▶ **Instructions**
**a.** In the forum post about GlusterFS for blob storage, what operating system was GlusterFS installed under?
**b.** Reproduce the part of the GlusterFS forum post starting at "So we decided" and ending at "sort of oscillation.".

▶ **Document excerpt**
<<<<
Alternatives to high availability on blob storage with GlusterFS?

We have been using ZRS for a while but we still have the problem of a single point of failure on the blob storage. In the past I read about GlusterFS but many people said it had issues with small files and complex directory structures... just our use case.

Recently we stumbled upon @djay tweet on it:

So we decided to give a try: installation was smooth under Ubuntu 14.04 and I was able to mount a volume distributed in 2 Digital Ocean droplets following a couple of howtos.

Problems started when I decided to test a real environment: I created the volume and configured it and when I started copying the blob storage inside it, weird things started to happen.

First the second server became somehow unresponsive: some commands did not run like a single df -h. I restarted the machine and returned after a few hours, then I saw the CPU usage was on some sort of oscillation.

When I started my stack (nginx, Varnish, ZRS server and 4 Plone instances), I found that I was not able to reach Varnish on port 6081, neither the Plone instances on ports 8081-8084. I had to stop the GlusterFS volume to being able to reach them but seems ngnix is still unable to reach Varnish and I'm getting a lot of timeout errors on the log.

This test was not on the biggest site we're running so I guess either my configuration has problems or simply GlusterFS is not the right tool for this job:

$ sudo gluster volume info
 
Volume Name: blobstorage
Type: Replicate
Volume ID: 12345da2-40fc-4c61-a53e-123456e4dd96
Status: Stopped
Number of Bricks: 1 x 2 = 2
Transport-type: tcp
Bricks:
Brick1: server1:/var/blobstorage
Brick2: server2:/var/blobstorage
Options Reconfigured:
diagnostics.brick-log-level: WARNING
diagnostics.client-log-level: WARNING
nfs.enable-ino32: on
nfs.addr-namelookup: off
nfs.disable: on
performance.cache-max-file-size: 2MB
performance.cache-refresh-timeout: 4
performance.cache-size: 256MB
performance.io-thread-count: 32
performance.write-behind-window-size: 4MB

I've been looking for alternatives and I read about using NFS with DRBD and Pacemaker but I'm not very enthusiastic because of the complexity on having to add 2 new technologies to our current stack.
>>>>
▶ **Available data**
<<<<
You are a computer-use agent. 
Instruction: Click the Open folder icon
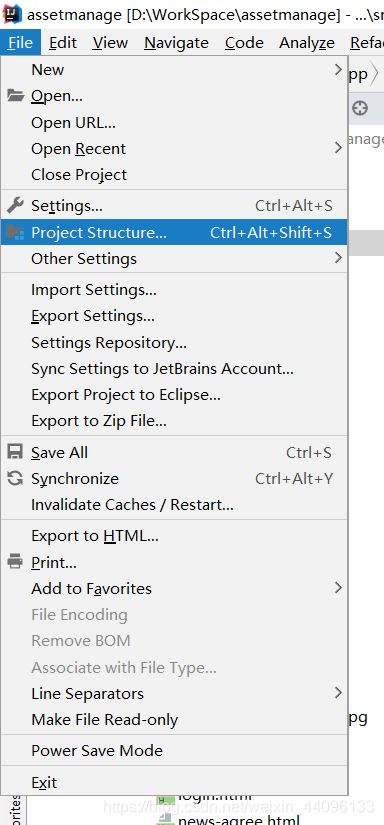16,96
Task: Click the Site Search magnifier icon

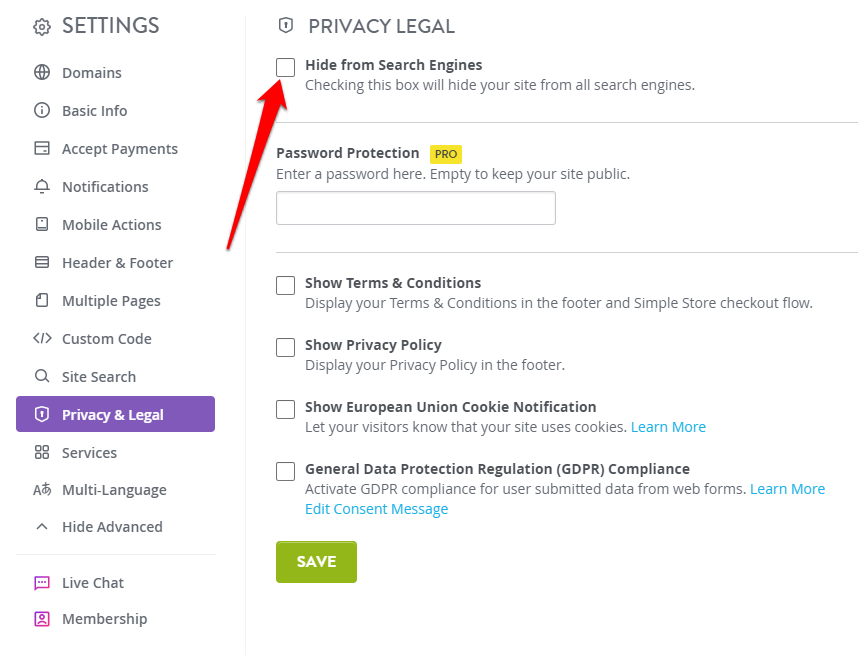Action: coord(42,376)
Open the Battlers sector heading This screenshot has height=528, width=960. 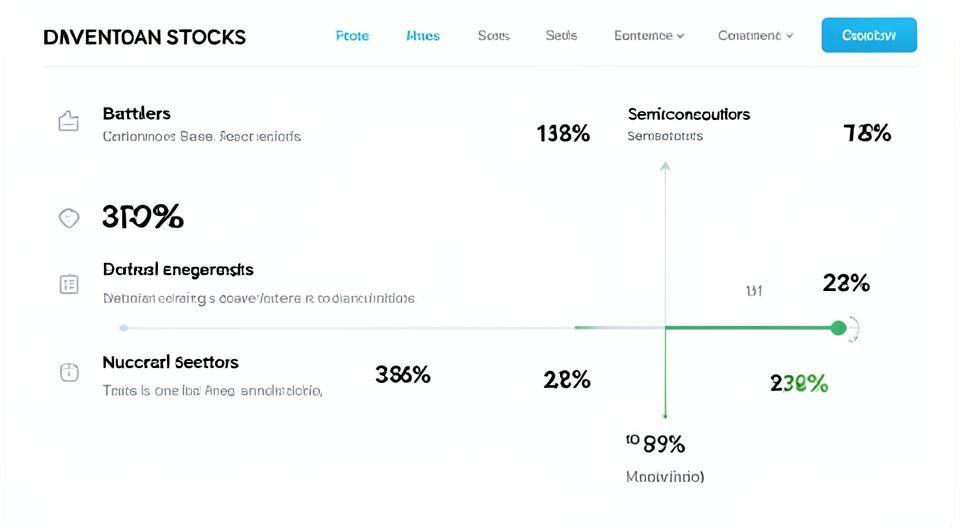click(136, 113)
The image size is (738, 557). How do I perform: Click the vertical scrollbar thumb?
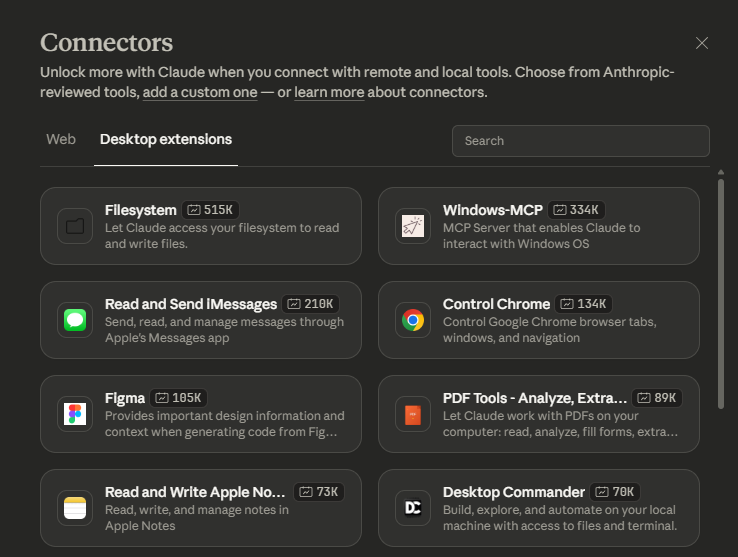click(721, 294)
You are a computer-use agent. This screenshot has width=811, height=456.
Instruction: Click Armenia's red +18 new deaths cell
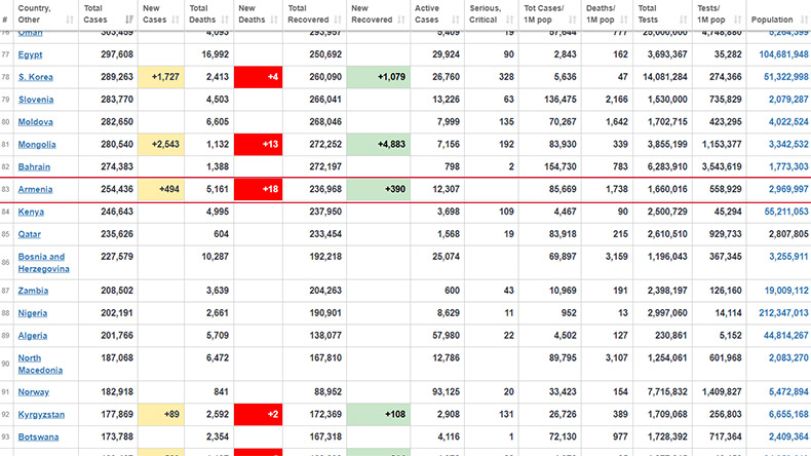coord(258,189)
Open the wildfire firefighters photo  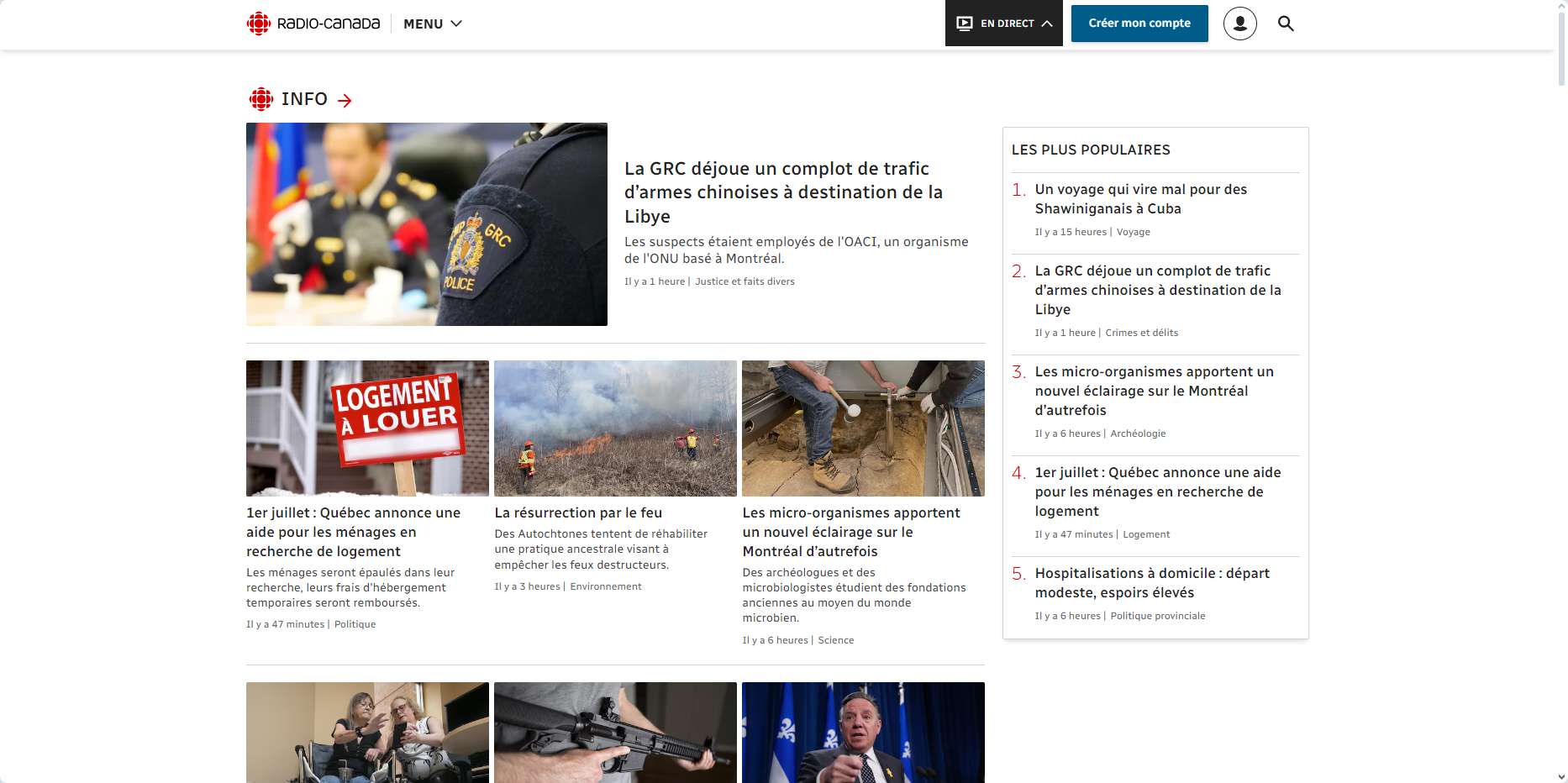point(615,428)
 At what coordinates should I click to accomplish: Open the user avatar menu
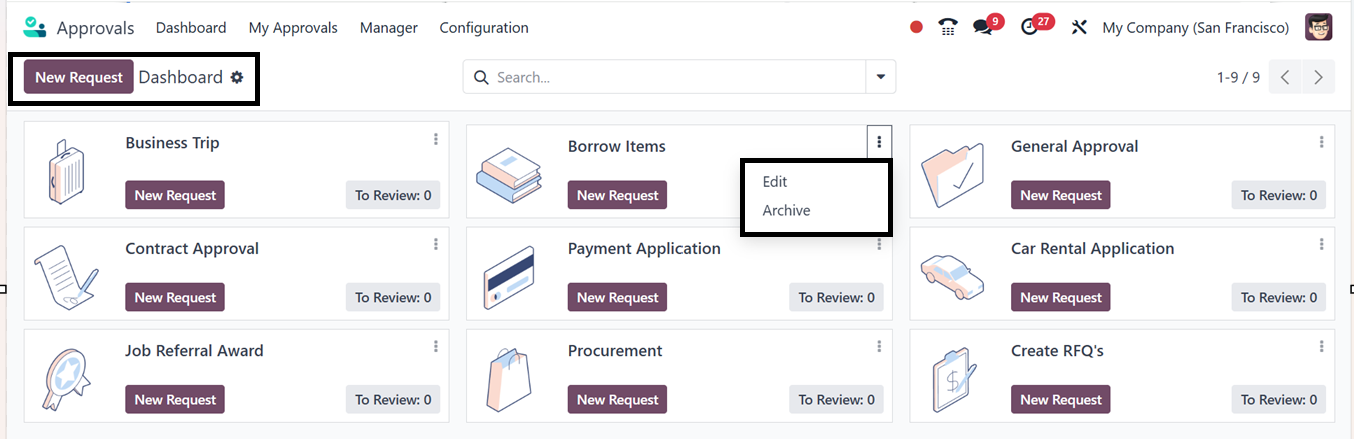pyautogui.click(x=1318, y=27)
>>>>
▶ **Solutions to the exercise**
**a.** Ubuntu 14.04

**b.**
So we decided to give a try: installation was smooth under Ubuntu 14.04 and I was able to mount a volume distributed in 2 Digital Ocean droplets following a couple of howtos.

Problems started when I decided to test a real environment: I created the volume and configured it and when I started copying the blob storage inside it, weird things started to happen.

First the second server became somehow unresponsive: some commands did not run like a single df -h. I restarted the machine and returned after a few hours, then I saw the CPU usage was on some sort of oscillation.